Linguist to explore Indigenous sign language


CDU Professorial Fellow Dr Dany Adone will present research seminars this week

CDU Professorial Fellow Dr Dany Adone will present research seminars this week

A linguist with more than 20 years expertise in alternate sign languages will talk on the importance of the communication system in Indigenous communities, aiming to raise awareness and dispel many of the misconceptions around it.

Charles Darwin University Professorial Fellow Dany Adone will present seminars on alternate sign languages and Bimodal Bilingualism (speech-sign) at the Northern Institute on Friday, 1 September.

“Alternate sign languages are different from primary sign languages in that they are used by hearing people as an alternate mode of communication,” Professor Adone said.

“In Western countries, hearing people normally learn sign language if they have a deaf family member or out of interest, but in many Indigenous communities the use of an alternate sign language is culturally dictated.”

Professor Adone, who is Chair of Applied Linguistics in the Department of English at the University of Cologne in Germany, started her work on alternate sign language with Indigenous communities after visiting Galiwin'ku, on Elcho Island in north-east Arnhem Land, between 1992 to 1994.

She has since worked with communities on Elcho Island, Milingimbi and Yirrkala on Yolngu sign language and on the various alternate sign languages used in Gunbalanya, Roper River, Croker Island (Minjilang), Maningrida and Bathurst Island in the Northern Territory.

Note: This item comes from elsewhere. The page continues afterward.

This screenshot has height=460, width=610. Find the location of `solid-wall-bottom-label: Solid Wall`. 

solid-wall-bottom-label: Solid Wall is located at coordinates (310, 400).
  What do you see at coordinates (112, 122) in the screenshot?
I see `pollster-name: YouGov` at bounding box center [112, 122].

“There are many misconceptions about what sign languages are,” she said. “Many people think there is only one sign language in the world, but just as every culture has its own spoken language, they also have their own natural sign language with their own grammar.

“These alternate sign languages are used on many occasions such as in everyday life, in ritual contexts, in reference to sacred sites, or whenever speech is forbidden and silence is requested.”

Professor Adone said bimodal bilingualism (speech-sign) played a significant role in communication within most Indigenous communities.

“Although bilingualism in Indigenous Australia has been studied, ‘bimodal bilingualism’ – which is the norm in Arnhem Land – is still not well known,” Professor Adone said. “Through our research we hope to raise public awareness and encourage people to keep using these forms of communication to preserve what is part of the First Nation's identity.”

On 1 September Professor Adone will present “What are Alternate Sign Languages? Well…they are Languages in their own right” from 10am to 11am and “Not Just Bilingualism!” from 11:15am to 12:15am at the Northern Institute, building Yellow 1.2.48, Casuarina campus.